**Dataset entries**:
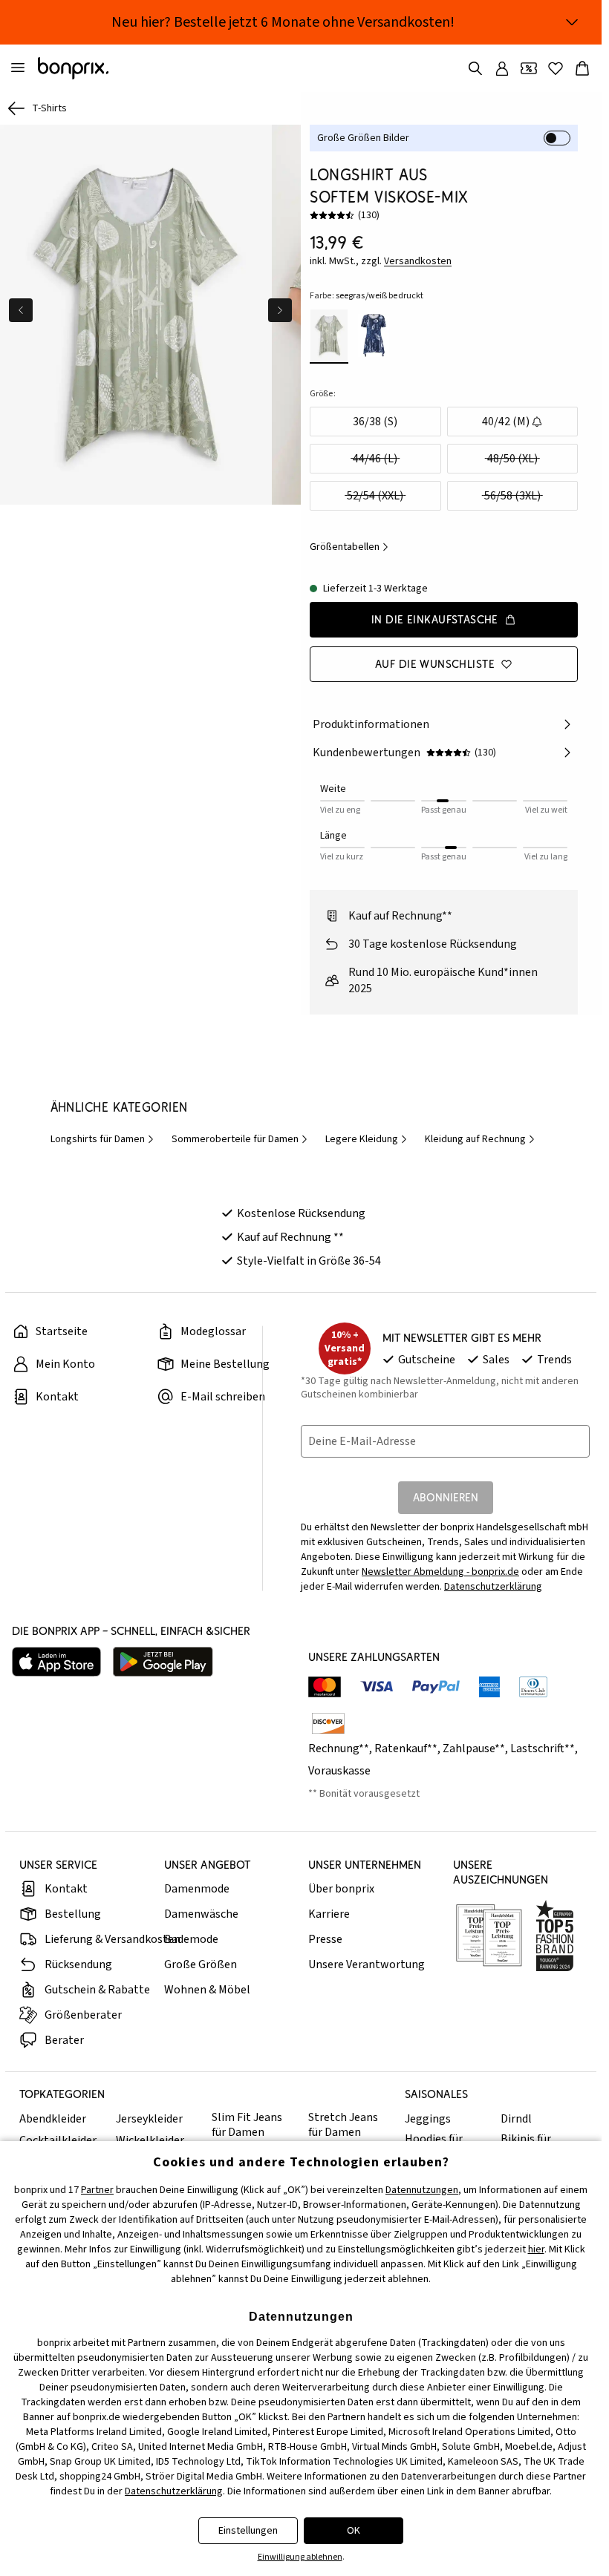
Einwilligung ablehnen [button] (300, 2557)
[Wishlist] (555, 68)
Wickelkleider (150, 2140)
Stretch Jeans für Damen (343, 2125)
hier (536, 2249)
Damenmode (196, 1888)
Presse (325, 1939)
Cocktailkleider (58, 2140)
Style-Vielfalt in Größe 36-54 (309, 1260)
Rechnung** (338, 1748)
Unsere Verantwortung (366, 1964)
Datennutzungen (421, 2190)
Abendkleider (52, 2119)
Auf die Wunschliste (435, 664)
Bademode (191, 1939)
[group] (134, 312)
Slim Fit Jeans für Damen (247, 2125)
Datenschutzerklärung (493, 1586)
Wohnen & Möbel (207, 1989)
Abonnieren (445, 1497)
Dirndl (516, 2119)
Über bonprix (341, 1889)
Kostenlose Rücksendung (301, 1213)
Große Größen (200, 1964)
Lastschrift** (542, 1748)
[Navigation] (18, 68)
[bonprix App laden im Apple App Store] (56, 1662)
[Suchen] (475, 68)
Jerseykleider (149, 2119)
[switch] (557, 138)
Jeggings (428, 2119)
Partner (97, 2190)
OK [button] (353, 2530)
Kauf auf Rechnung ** (290, 1237)
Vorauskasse (339, 1770)
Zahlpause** (474, 1748)
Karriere (329, 1914)
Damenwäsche (201, 1914)
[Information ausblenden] (572, 22)
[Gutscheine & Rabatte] (528, 68)
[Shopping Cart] (582, 68)
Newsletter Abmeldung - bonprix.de (440, 1571)
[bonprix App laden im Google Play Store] (163, 1662)
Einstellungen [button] (248, 2530)
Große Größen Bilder (363, 138)
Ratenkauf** (405, 1748)
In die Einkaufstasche (434, 619)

**Aim of the task**: The entries above should be retyped word for word, with all pictures omitted.

**Written answer**:
Einwilligung ablehnen [button] (300, 2557)
[Wishlist] (555, 68)
Wickelkleider (150, 2140)
Stretch Jeans für Damen (343, 2125)
hier (536, 2249)
Damenmode (196, 1888)
Presse (325, 1939)
Cocktailkleider (58, 2140)
Style-Vielfalt in Größe 36-54 (309, 1260)
Rechnung** (338, 1748)
Unsere Verantwortung (366, 1964)
Datennutzungen (421, 2190)
Abendkleider (52, 2119)
Auf die Wunschliste (435, 664)
Bademode (191, 1939)
[group] (134, 312)
Slim Fit Jeans für Damen (247, 2125)
Datenschutzerklärung (493, 1586)
Wohnen & Möbel (207, 1989)
Abonnieren (445, 1497)
Dirndl (516, 2119)
Über bonprix (341, 1889)
Kostenlose Rücksendung (301, 1213)
Große Größen (200, 1964)
Lastschrift** (542, 1748)
[Navigation] (18, 68)
[bonprix App laden im Apple App Store] (56, 1662)
[Suchen] (475, 68)
Jerseykleider (149, 2119)
[switch] (557, 138)
Jeggings (428, 2119)
Partner (97, 2190)
OK [button] (353, 2530)
Kauf auf Rechnung ** (290, 1237)
Vorauskasse (339, 1770)
Zahlpause** (474, 1748)
Karriere (329, 1914)
Damenwäsche (201, 1914)
[Information ausblenden] (572, 22)
[Gutscheine & Rabatte] (528, 68)
[Shopping Cart] (582, 68)
Newsletter Abmeldung - bonprix.de (440, 1571)
[bonprix App laden im Google Play Store] (163, 1662)
Einstellungen [button] (248, 2530)
Große Größen Bilder (363, 138)
Ratenkauf** (405, 1748)
In die Einkaufstasche (434, 619)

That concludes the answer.